DE SIETE EN SIETE

Rafael Monje

Periodista


Respeto, por encima de todo

04/03/2020

La política y el periodismo tienden a mirarse de reojo un día sí y otro también, porque se retroalimentan y poco o nada es la primera sin el trabajo serio y responsable del segundo. Cierto es que a ambos les separa a veces una línea extremadamente fina, pero saltar esa legítima y necesaria barrera física y moral hace un flaco favor a la convivencia y a la democracia. De ahí que no se entiendan, ni el en propio seno del Partido Popular, las declaraciones de la portavoz del Grupo Popular en el Congreso, Cayetana Álvarez de Toledo, al criticar a La Sexta y su forma de hacer información, como tampoco son digeribles las embestidas del ahora vicepresidente segundo del Gobierno, Pablo Iglesias, contra periodistas o su fijación de antaño por el control público de los medios de comunicación. No se trata de poner en cuestión la libertad de opinión de unos y otros, algo puramente subjetivo y personal, sino de salvaguardar la libertad de prensa como garante de una sociedad democrática. Por eso es menos comprensible que dirigentes políticos con altas responsabilidades caigan en el fácil verbo y en la incomprensible demagogia contra la manera de informar de un medio de comunicación u otro. La pluralidad del mercado mediático es de por sí el mejor contrapeso cuando desde la política hay quienes pretenden ejercer un papel censor digno de otros tiempos o de repúblicas bananeras. A algunos se les ha olvidado muy rápido aquello que, con verdadero acierto, dejó escrito el mexicano José Emilio Pacheco: “Ya somos aquello contra lo que luchamos a los veinte años”.

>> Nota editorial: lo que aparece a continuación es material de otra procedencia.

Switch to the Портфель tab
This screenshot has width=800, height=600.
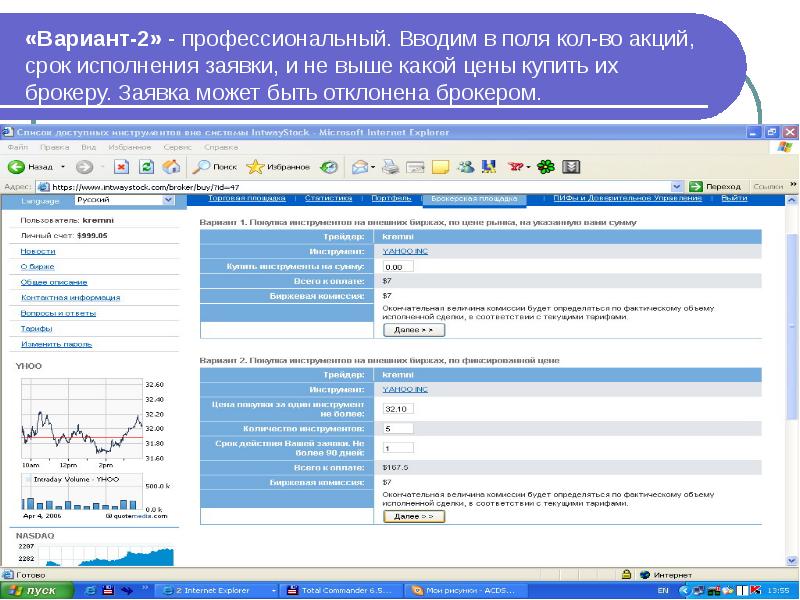point(391,198)
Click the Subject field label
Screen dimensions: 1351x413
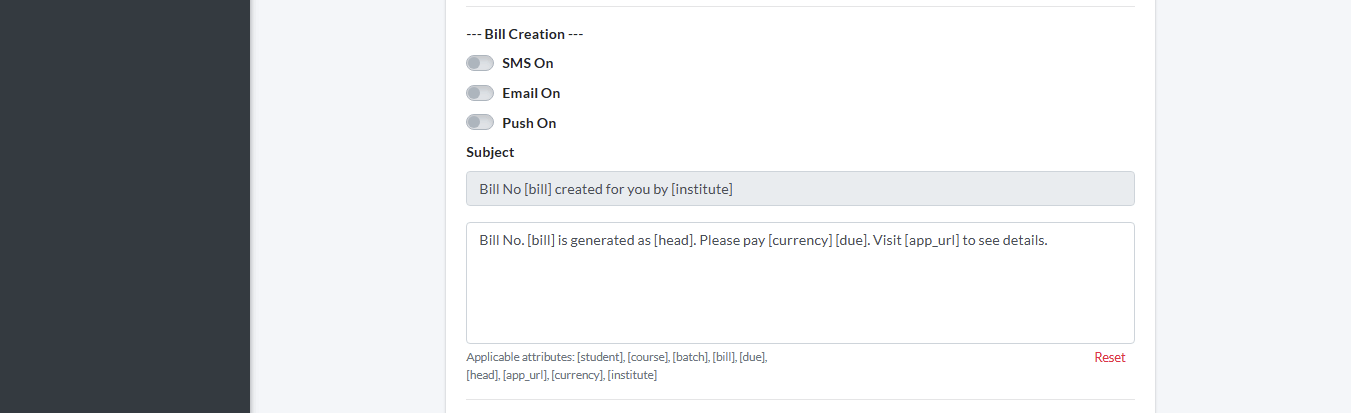point(490,153)
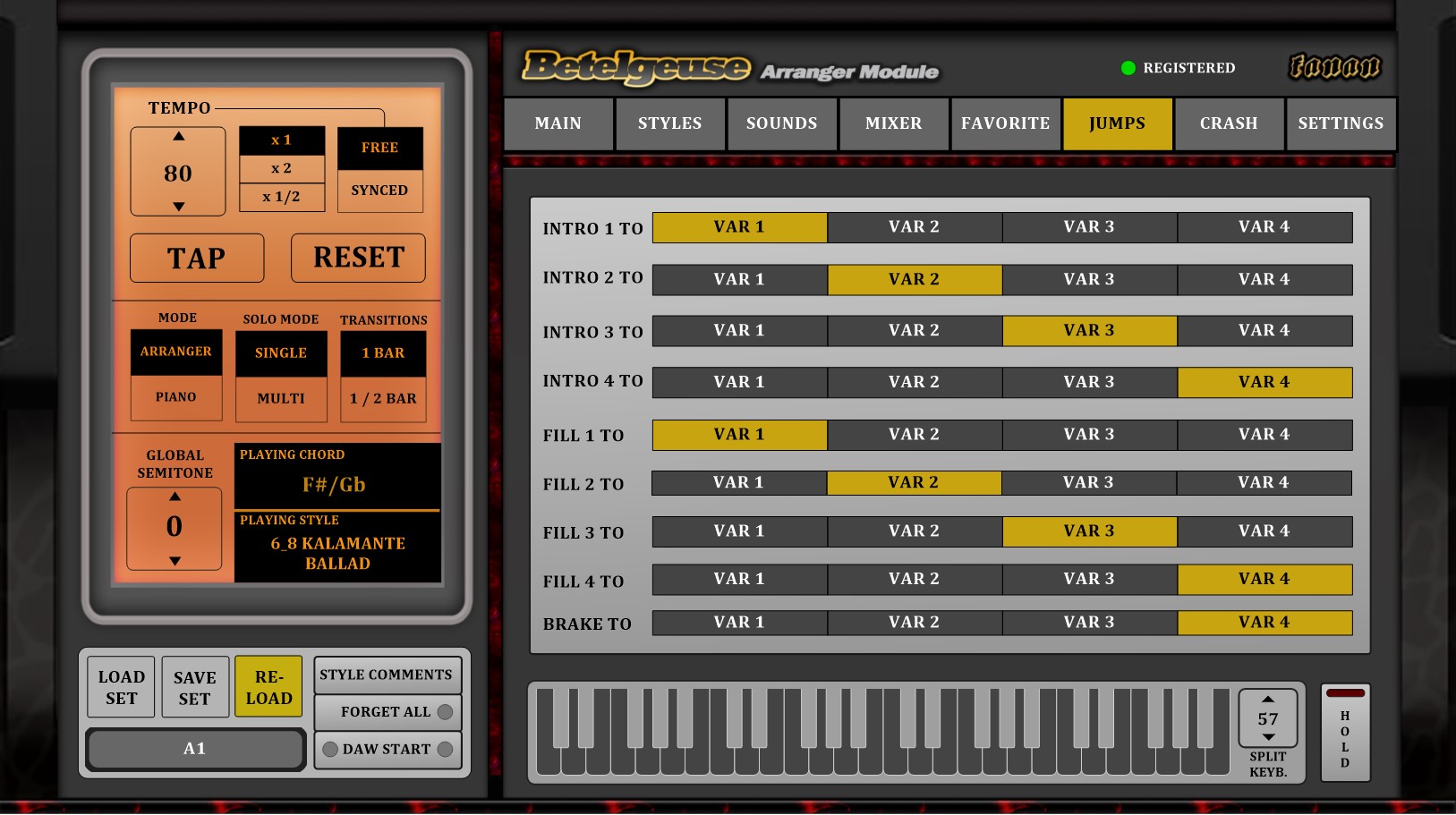Screen dimensions: 1456x815
Task: Set solo mode to MULTI
Action: [x=281, y=398]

Atacar a la prensa y a sus actores no deja de ser la palpable muestra de una absoluta debilidad intelectual que, lamentablemente, rodea a quienes desde la atalaya del poder público transitan por ese camino equivocado, utilizando el lenguaje del oprobio y la falta de respeto. Y eso, el respeto, es lo primero que hay que reclamarles por encima de todo.